The Israeli Fire Department suspects that the fires that started over the weekend may have been part of a large-scale arson plot.

According to the Western Galilee fire department, about 200 dunams of land - approximately 50 acres - were destroyed in 44 fires set on Friday.  The ares affected include Gilon, Har Gamal, Achihud and Yas’ur.  In addition, three residents of Yas’ur suffered smoke inhalation injuries.  Spokesman Yigal Ben-Abu said that most of the fires had a single point of origin, which signals arson, as does the fact that many of the the fires were not in regions frequented by hikers.

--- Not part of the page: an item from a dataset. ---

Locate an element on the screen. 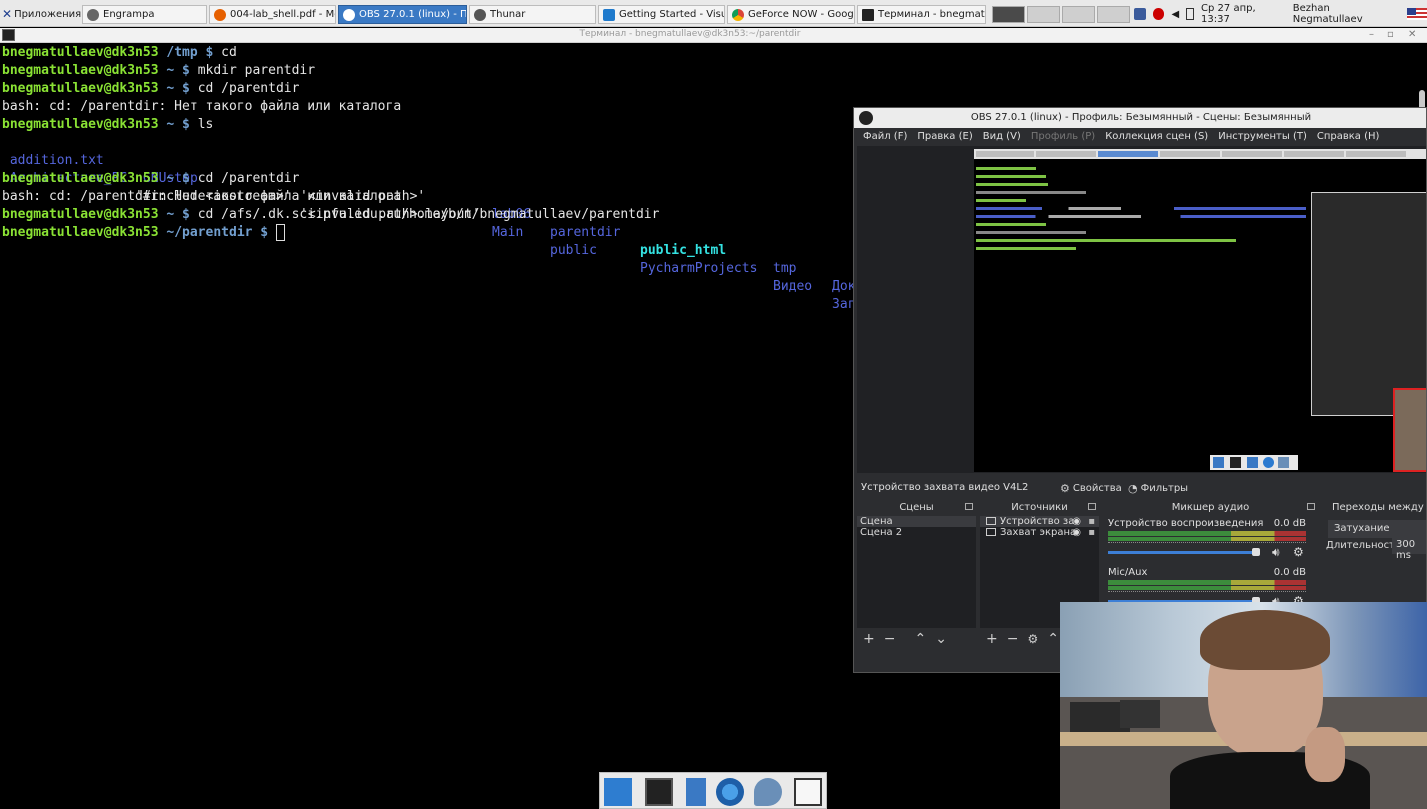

However, the Israeli Police has taken a much more cautious approach, saying that it is possible that the extremely dry condition likely contributed to the fires as well as recklessness amongst campers who did not extinguish fires completely.  The police also exhorted the public to not assume that the fires were set by arsonists.  Neither party would say whether the fires were set by Arabs with nationalist motives or as part of a terrorism campaign, although the fire department indicated as such.

MK Aryeh Eldad called the fires a terrorist attack and linked the fires to prisoner exchange that led to Gilad Shalit’s freedom.  He said that Israel is “witnessing a new wave of terrorism which is a result of the boost provided to terrorism when hundreds of terrorist murderers were released”.  Other MKs from the Nationalist camp condemned the attacks and demanded that Prime Minister Benjamin Netanyahu act decisively against “the next wave of terrorism”.  In addition, the MKs called the fires an attack on Israel’s natural resources, the most important of which are trees and water.

Last December, a massive fire in the Carmel forest led to the destruction of close to 5 million trees and 250 houses.  During that fire, 44 died and 17,000 were evacuated.  That fire was eventually found to have been accidentally started, although those responsible were tried and jailed.

While firefighters were combating the blaze, several northern communities - including an old-age home - were evacuated successfully. Most of the residents were then allowed to return to their homes.